Validation of the novel scRNA-seq approach using human dermal fibroblasts

In order to evaluate the composite CellenONE-ICELL8 approach with respect to the well-established ICELL8 platform, we used dermal fibroblasts from a unique cohort from six progeria patients (GOE1360, GOE1309, GOE800, GOE615, GOE486 and GOE247) and two age-matched, healthy control individuals (GOE1303 and GOE1305). Both methods were compared using the same chemistry, the full-length SMART technology.

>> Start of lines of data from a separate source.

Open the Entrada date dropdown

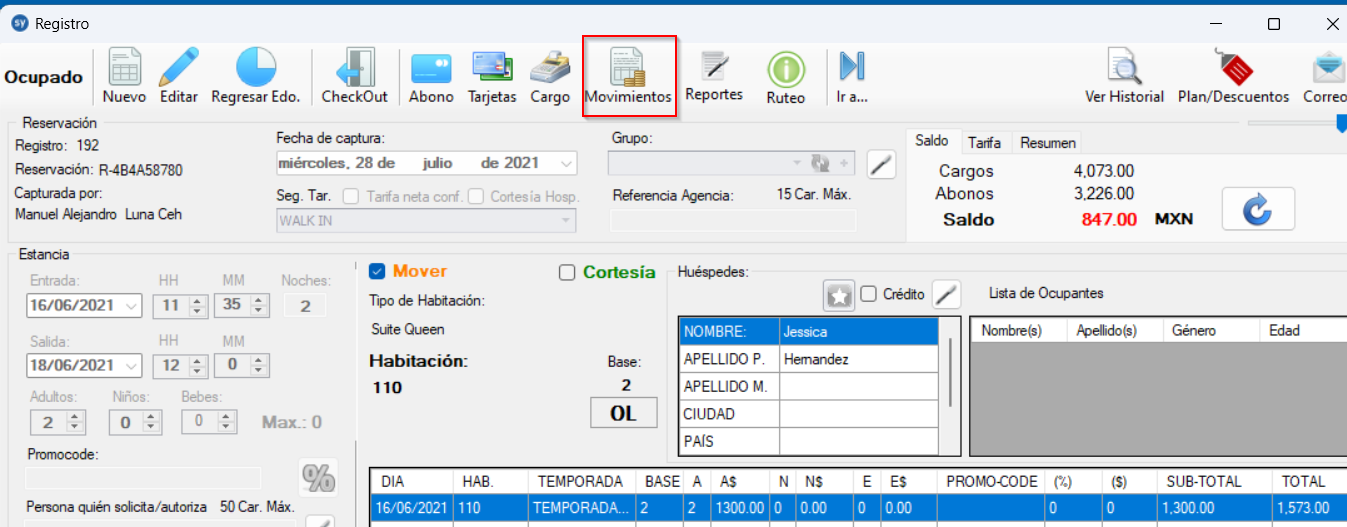tap(133, 306)
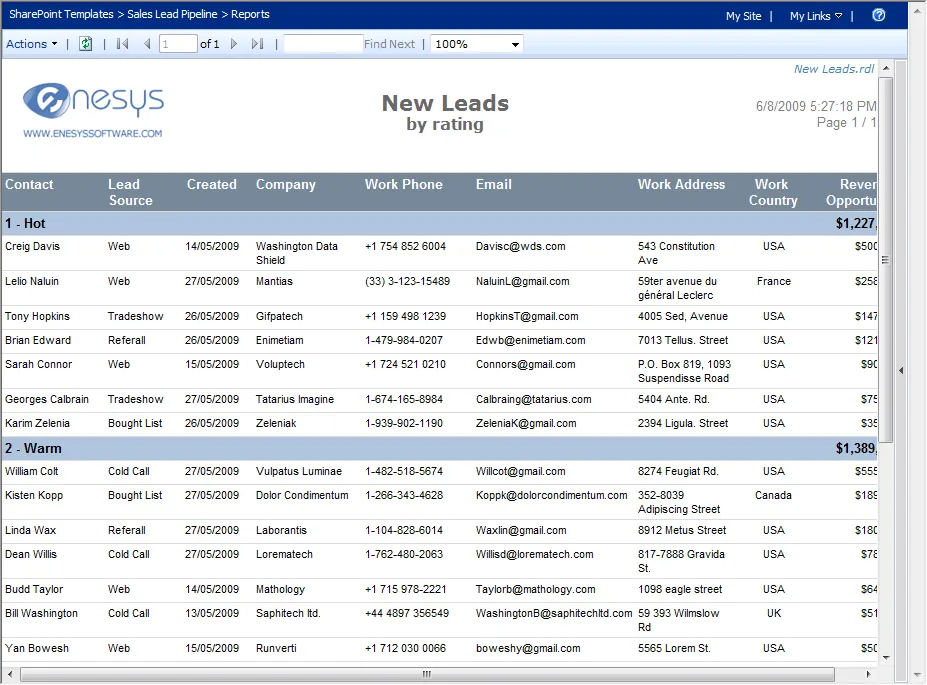Screen dimensions: 927x685
Task: Click the vertical scrollbar thumb
Action: tap(885, 260)
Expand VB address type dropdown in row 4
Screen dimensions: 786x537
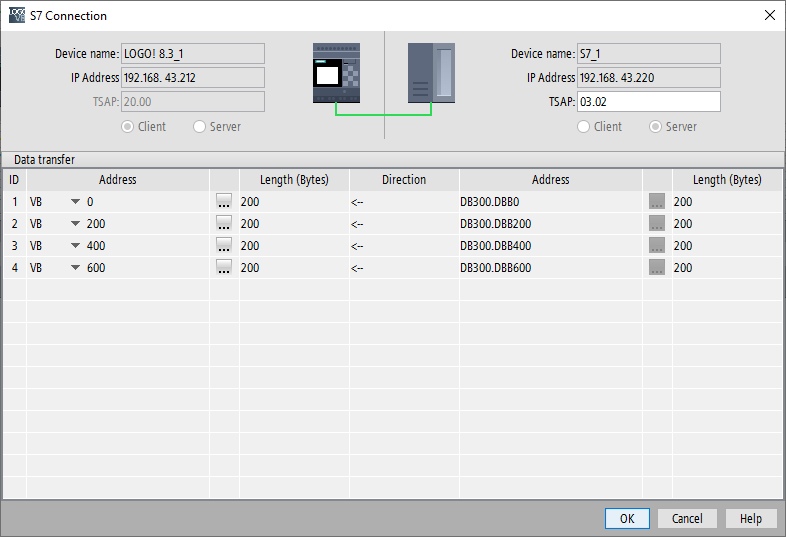coord(75,268)
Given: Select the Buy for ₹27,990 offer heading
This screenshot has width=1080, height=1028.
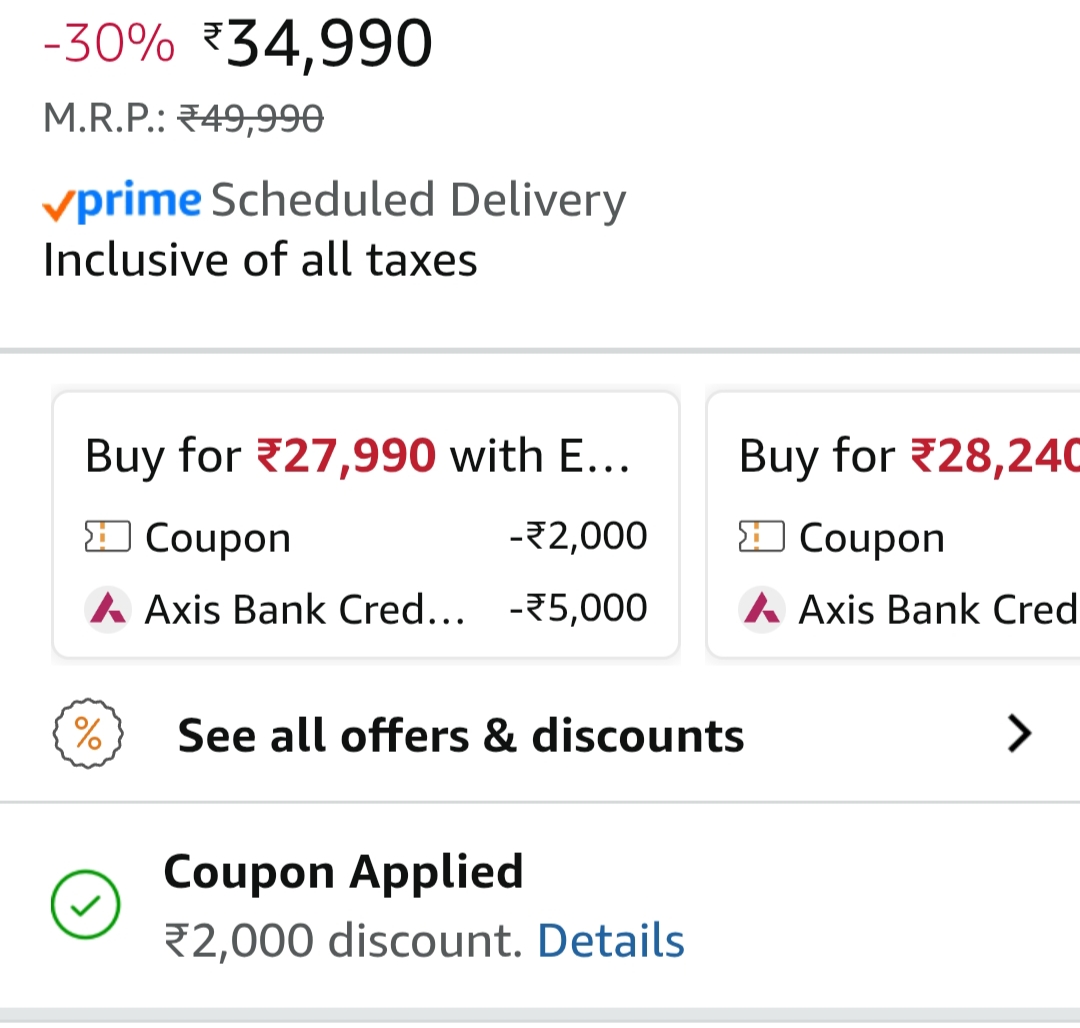Looking at the screenshot, I should pyautogui.click(x=357, y=456).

Initially, CellenONE dispensed single cells from the eight dermal fibroblasts samples to a single Takara ICELL8 5,184 nano-well chip. The dispensing parameters used for human dermal fibroblasts cells were based on sizing (20–60 µm in diameter, elongation and circularity of 1–1.5 µm, see Fig. 2a). Following first quality control based on single cell collection, we discarded 123 (doublets) of 5,184 cells. After sequencing and quality-control (QC) filtering, a total of 3,135 cells were processed for data analysis (Fig. 2a, Table 1). For the ICELL8 single-cell approach, cells from the same samples were dispensed in three ICELL8 5,184 nano-well chips obtaining 3,129 cells after data merging and sequencing QC filtering (Fig. 2b, Table 1). Furthermore, the remaining cells from the scRNA-seq experiments were collected for bulk RNA-seq as shown in Figs. 2a and b.

Figure 2
figure 2

Study design for the scRNA-Seq approaches validation. (a) Experimental design for the CellenONE-ICELL8 Single-Cell System combination. Only one ICELL8 nano-well chip was used for all eight dermal fibroblasts patient samples. (b) Experimental design for the ICELL8 Single-Cell System. A total of three (3) ICELL8 nano-well chips were used for all eight dermal fibroblasts patient samples. (c) Bar plot displaying proportions of reads left in both single-cell methods after each step of the analysis. (d) Venn diagram displaying the number of genes in QC-filtered data from both approaches and the violin plot shows the number of QC-filtered genes expressed in individual cells in both approaches.

Table 1 Number of cells dispensed and selected for sequencing after QC-filtering data set (CogentDS).
Table 2 Read parameters of the two scRNA-seq approaches CellenONE-ICELL8 and ICELL8 (CogentDS).

It is important to note, that the batch effect observed by merging data from three ICELL8 5,184 nano-well chips dispensing the same samples was very low (Supplementary Fig. 2), suggesting that a more sensitive method with deeper sequencing can mitigate the variation to a large degree of cells.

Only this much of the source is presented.